September is Fruits & Veggies – More Matters Month, but you’d never know it. These healthy foods rarely make it to the plates – or palates – of many in this country.

In the State Indicator Report on Fruits and Vegetables 2013, the Centers for Disease Control and Prevention cited a familiar story. The researchers found that 38 percent of adults in the U.S. did not eat fruit every day — if at all — and 23 percent omitted a daily consumption of vegetables. Adolescents fared little better. Their consumption of fruits was similar to that of adults, but almost 40 percent cut vegetables from their daily eating plans.

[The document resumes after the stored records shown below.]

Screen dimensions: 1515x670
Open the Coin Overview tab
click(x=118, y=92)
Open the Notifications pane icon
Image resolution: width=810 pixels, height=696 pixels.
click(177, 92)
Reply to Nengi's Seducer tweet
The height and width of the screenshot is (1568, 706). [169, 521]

Yet, studies have shown that fruits and vegetables contain a wide variety of vitamins and minerals that can reduce the risk of several chronic illnesses, including heart disease, some cancers, diabetes and stroke. The body is not able to make these nutrients and must rely on the foods we eat for nourishment.

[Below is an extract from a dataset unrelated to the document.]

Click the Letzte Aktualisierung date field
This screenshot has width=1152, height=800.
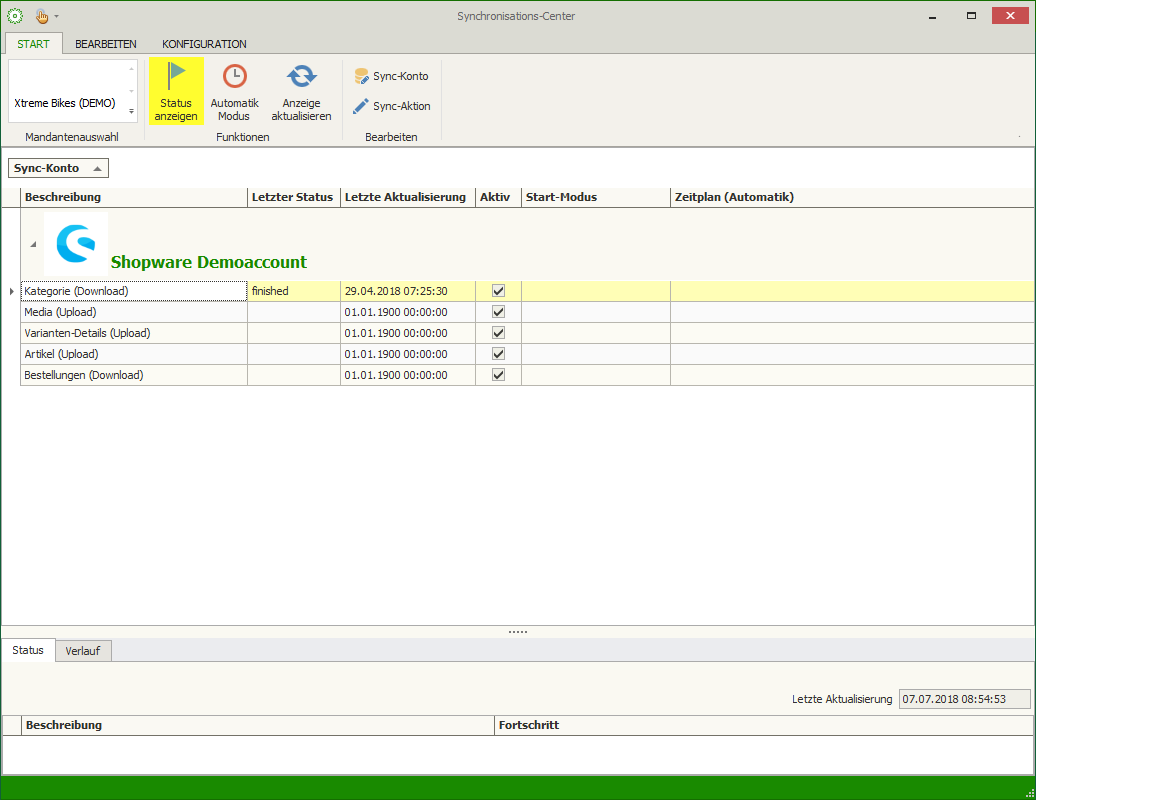coord(964,699)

A major important of eating fruits and vegetables is their ability to neutralize free radicals, which are compounds that are capable of damaging cells and genetic material. This damage can result in cancer. Produce contains antioxidants, or phytochemicals, that are literally free-radical fighters.

There is some confusion in determining just how many fruits and vegetables to eat each day. There is not one answer. The amount depends largely on age, gender and physical activity. For instance, minimum daily consumption ranges from a cup a day of fruit for children aged 2 to 2½ cups for adults older than 18.

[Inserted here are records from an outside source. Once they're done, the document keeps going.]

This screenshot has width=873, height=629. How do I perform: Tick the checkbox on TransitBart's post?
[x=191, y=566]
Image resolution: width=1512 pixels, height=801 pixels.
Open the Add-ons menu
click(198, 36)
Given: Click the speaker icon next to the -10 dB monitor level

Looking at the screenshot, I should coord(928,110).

Adding fruits and veggies to one’s diet is not very complicated. It’s not necessary to follow a specific regimen. Eat ones that you like. If you don’t like carrots, eat sweet potatoes. If you don’t like tomatoes, sweet red peppers will do. Variety is the key. No single fruit or vegetable provides all of the nutrients you need to be healthy.

Dietitians recommend choosing foods of varying colors to get the full extent of essential vitamins and minerals. For example, the reds, such as tomatoes and watermelon, contain lycopene, which may help reduce the risk of prostate cancer. More recent research, according to a Harvard Health blog, indicated that lycopene may offer protection against stroke. The greens, such as collard greens and spinach, contain lutein, which has been found to improve heart health and reduce the risk of cataracts.

Although some people may prefer fresh produce, frozen foods are a good substitute for fresh and are less expensive. In some ways, frozen may be a bit healthier. Produce is flash frozen right at the peak of ripeness so the nutrients are well maintained. Even dried fruits can be fine.

Choosemyplate.gov, a website of the U.S. Department of Agriculture, recommends making half your plate fruits and veggies, the other half grains, preferably whole grains, and low-fat protein. Discuss developing a healthy diet with a registered dietitian or visit Super Tracker at ChooseMyPlate.gov to develop a personalized plan.